15. The Assembly recommends that the Committee of Ministers:
i carry out a survey to ascertain which of the social rights guaranteed by the constitutions of member states, and considered as enforceable by national courts, might be added to the rights protected by the provisions of the European Convention on Human Rights;
ii carry out a survey to ascertain which of the rights guaranteed by the European Social Charter and the revised European Social Charter could be considered enforceable and be added to the rights protected by the provisions of the European Convention on Human Rights;
iii consult the European Court of Human Rights in order to ascertain which of the social rights could be considered as already guaranteed by the Convention, in the light of its case-law;
iv draft an additional protocol to the European Convention on Human Rights, on the basis of the above-mentioned surveys, with a view to guaranteeing as a first stage some of the following rights
a Protection of basic needs
  • the right to housing;
  • the right to basic social and medical assistance;
  • the right to a minimum income;
b Protection in the work environment
  • the right to fair remuneration;
  • the right to receive regularly and on time wages, pensions and social allowances;
  • the right to fair and satisfactory working conditions which preserve human dignity (including the right to reasonable working hours, to annual paid leave, to public holidays with pay and to a weekly rest period);
  • the right to safe and healthy working conditions and to protection from unhealthy and dangerous work;
  • the right to appropriate vocational training;
  • the right to specific protection in the event of termination of employment (minimum period of notice of dismissal, right of workers dismissed for reasons other than misconduct to minimum compensation, prohibition of dismissal and of termination of employment on arbitrary grounds);
  • the right of employed women, whether salaried or self-employed, as mothers or pregnant women, to protection;
  • prohibition of work by children who have not yet reached the school-leaving age;
  • the right to integration in the world of work of persons with disabilities;
  • the right to protection from sexual harassment in the workplace.
16. The Assembly, recognising that this is an ambitious and difficult undertaking, is of the opinion that a progressive approach is required, and that the legal enforceability of all these rights should constitute a long-term objective.

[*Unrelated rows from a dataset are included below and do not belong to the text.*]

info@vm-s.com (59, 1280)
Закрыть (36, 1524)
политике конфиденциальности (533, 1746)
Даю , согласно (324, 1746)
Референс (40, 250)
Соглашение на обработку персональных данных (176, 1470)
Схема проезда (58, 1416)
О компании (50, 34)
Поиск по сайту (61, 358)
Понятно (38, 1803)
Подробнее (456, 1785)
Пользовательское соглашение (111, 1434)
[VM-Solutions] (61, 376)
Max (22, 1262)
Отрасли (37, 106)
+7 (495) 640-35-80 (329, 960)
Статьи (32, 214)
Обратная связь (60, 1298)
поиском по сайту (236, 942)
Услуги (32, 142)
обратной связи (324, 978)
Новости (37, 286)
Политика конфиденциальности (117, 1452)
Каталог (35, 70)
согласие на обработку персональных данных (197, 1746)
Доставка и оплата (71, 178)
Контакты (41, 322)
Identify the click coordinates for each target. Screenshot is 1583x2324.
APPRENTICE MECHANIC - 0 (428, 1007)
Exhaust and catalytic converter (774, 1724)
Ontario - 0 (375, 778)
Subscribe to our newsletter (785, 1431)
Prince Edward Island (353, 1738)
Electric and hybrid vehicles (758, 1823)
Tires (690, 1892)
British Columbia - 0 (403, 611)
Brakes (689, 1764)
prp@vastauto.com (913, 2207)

17. Moreover the Assembly takes note that the Committee of Ministers, in the Declaration on the occasion of the 50th Anniversary of the Universal Declaration of Human Rights, agreed to "finalise as soon as possible the text of a legally binding instrument providing for the prohibition of discrimination in all its forms".
18. It recalls that it has repeatedly urged the Committee of Ministers to elaborate an additional protocol to the European Convention on Human Rights strengthening the non-discrimination clause of Article 14. It underlines that numerous social rights are related to equality. A draft protocol could therefore deal with a number of social rights, such as non-discrimination in respect of access to health care and social services, equal treatment at work and equal remuneration, in particular between men and woman, or non-discrimination in respect of access to social housing.